-- GOAL OF THE EXERCISE --
When you have gone through the entries below, state how many lines include the word "menu" and write nothing else.

(Collected data)
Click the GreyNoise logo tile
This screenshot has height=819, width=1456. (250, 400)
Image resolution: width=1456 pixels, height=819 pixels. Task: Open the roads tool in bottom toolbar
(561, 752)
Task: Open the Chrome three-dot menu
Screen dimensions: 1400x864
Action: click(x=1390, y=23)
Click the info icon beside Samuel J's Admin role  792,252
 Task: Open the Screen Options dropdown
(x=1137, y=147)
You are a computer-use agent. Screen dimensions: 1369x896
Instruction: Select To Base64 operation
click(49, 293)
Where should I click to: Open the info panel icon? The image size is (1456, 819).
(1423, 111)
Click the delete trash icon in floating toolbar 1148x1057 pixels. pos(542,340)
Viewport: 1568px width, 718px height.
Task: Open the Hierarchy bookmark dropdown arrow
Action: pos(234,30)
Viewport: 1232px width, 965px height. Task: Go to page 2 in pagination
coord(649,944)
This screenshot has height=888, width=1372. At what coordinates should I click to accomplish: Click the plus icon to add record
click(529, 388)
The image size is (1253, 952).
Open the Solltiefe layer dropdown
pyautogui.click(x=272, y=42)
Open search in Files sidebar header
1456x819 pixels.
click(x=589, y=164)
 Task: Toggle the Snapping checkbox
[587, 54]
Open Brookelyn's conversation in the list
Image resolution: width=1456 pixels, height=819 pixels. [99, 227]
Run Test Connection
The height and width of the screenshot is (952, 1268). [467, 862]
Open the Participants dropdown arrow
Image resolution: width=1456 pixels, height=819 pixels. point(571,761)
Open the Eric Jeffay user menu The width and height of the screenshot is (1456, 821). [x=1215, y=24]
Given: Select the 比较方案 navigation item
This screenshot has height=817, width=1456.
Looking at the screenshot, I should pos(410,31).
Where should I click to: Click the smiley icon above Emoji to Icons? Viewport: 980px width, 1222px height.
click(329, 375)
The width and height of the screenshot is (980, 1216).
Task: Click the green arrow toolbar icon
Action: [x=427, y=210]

-- EXPECTED ANSWER --
2